The above sample image from Oracle specific for the VMI Account Manager, shows the left pane of the landing page the watchlist alerts that notify the VMI Manager when critical issues reach certain defined thresholds. The manager defines what the warning and critical limits are for tasks associated with the Watchlists alerts. The manager can click the alert to go to the EnterpriseOne application that provides her/him with more information about the alert.

The center pane provides analytics so that the manager can review the status of the most important business processes. The manager can personalize delivered queries for the analytics, or they can create their own.

The right pane of the landing page is a springboard of tasks most commonly used by persons in the role, in this case the VMI Account Manager.
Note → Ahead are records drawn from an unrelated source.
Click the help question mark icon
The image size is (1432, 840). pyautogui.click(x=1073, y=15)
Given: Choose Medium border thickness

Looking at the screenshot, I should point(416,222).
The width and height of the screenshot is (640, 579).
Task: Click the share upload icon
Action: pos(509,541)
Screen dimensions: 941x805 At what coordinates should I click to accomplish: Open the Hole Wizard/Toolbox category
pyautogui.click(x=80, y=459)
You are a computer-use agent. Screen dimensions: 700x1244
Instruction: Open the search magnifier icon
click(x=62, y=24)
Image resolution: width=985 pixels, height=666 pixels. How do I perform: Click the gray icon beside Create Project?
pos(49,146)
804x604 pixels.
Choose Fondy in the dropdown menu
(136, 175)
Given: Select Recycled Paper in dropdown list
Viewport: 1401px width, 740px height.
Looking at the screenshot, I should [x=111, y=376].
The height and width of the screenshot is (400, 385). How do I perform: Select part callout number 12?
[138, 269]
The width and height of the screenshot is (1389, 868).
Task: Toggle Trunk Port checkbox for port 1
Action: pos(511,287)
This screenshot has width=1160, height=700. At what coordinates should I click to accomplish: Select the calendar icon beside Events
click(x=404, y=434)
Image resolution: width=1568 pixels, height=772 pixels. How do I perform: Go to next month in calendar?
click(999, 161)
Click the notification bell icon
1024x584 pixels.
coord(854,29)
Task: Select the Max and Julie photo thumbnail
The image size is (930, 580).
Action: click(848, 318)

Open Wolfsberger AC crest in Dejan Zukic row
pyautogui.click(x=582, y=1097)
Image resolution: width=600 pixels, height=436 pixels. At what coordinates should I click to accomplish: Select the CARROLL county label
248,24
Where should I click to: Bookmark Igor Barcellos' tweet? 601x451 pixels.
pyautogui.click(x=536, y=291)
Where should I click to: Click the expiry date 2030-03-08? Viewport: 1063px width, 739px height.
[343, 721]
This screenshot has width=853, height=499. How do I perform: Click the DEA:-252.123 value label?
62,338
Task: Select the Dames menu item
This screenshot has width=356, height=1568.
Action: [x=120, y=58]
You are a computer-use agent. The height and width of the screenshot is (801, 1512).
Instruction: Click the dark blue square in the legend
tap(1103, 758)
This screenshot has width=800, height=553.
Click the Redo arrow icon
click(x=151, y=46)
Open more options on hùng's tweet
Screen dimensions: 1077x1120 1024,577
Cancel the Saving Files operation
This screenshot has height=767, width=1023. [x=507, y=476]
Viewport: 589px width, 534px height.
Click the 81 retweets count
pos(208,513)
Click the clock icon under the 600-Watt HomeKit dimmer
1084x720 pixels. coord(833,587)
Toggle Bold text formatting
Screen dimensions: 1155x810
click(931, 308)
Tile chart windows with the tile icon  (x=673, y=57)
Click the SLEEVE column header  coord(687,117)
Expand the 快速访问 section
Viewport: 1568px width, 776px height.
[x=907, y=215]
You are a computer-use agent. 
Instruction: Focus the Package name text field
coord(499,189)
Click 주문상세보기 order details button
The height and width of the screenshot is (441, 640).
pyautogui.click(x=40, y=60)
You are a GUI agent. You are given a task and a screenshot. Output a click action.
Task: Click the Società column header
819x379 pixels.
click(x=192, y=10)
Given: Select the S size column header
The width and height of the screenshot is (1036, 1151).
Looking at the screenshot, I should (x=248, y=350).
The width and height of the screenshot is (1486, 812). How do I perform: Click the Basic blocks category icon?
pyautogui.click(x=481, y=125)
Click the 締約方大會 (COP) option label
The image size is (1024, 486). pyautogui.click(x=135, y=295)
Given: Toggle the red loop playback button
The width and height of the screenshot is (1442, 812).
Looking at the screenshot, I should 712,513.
These springboards enable the manager to act on the alerts and analytics.

JDE UX One has role-based landing pages for most of the product areas.

Over 50 UX One Roles and counting

JDE Enterprise One Landing Page is key to role-based UX One productivity and out of the box, Oracle delivers UX One role-based landing pages for a wide array of their JDE application modules. Chances are we can identify to one of more from the following roles to do our job and daily task effectively. This is the list of roles from Oracle as I type this article:

  • Accounts Payable Manager
  • Accounts Receivable Manager
  • Assets Manager
  • Benefits Manager
  • Collections Manager
  • Credit Manager
  • Crop Production Manager
  • Customer Service Manager
  • Customer Service Representative
  • Field Manager
  • Field Service Manager
  • Field Service Supervisor
  • Fulfillment Manager
  • General Accounting Manager
  • Grower Contract Manager
  • Human Resources Manager
  • Inventory Accounting Manager
  • Inventory Control Manager
  • Lease Administrator
  • Lessee Accounting Manager
  • Real Estate Lot Start Manager
  • Maintenance Manager
  • Maintenance Scheduler
  • Maintenance Supervisor
  • Maintenance Technician
  • Operations Manager
  • Payroll Manager
  • Plant Manager
  • Pricing Operations Manager
  • Procurement Manager
  • Procurement Agreement Manager
  • Procurement Pricing Operations Manager
  • Production Manager
  • Production Scheduler
  • Project Manager
  • Property Manager
  • Rental Operations Manager
  • Requisition Manager
  • Safety Manager
  • Sales Agreement Manager
  • Service Agent Manager
  • Service Contract Manager
  • Service Operations Manager
  • Shipping Supervisor
  • Strategic Buyer
  • Strategic Pricing Manager
  • Transportation Manager
  • VMI Account Manager
  • VMI Agreement Manager
  • Warehouse Manager
  • Winemaker
  • Wine Cellar Manager

Related to the roles, the following out of the box components are also delivered ready to be assigned or linked:

  • Over 130 Composite Pages
  • Over 342 EnterpriseOne Pages
  • Over 655 Queries
  • Over 335 Watch Lists
  • Over 140 Grid Formats
  • Over 1690 UDO’s
  • And around 100 Café One Objects

There’s more and the above are just teasers and preview on how to leverage what it can do, please stay tuned for part two as we further explore and dive deeper into the tool. We just need to remind ourselves that it’s available and UX One delivers the tools citizen developers need to configure and personalize the user experience.

I enjoy ending my articles consistent with “The Fastpath and Furious…” article wrap up, so let’s end again with a quote:

“Life Experience Is the Best Teacher” by David Letterman.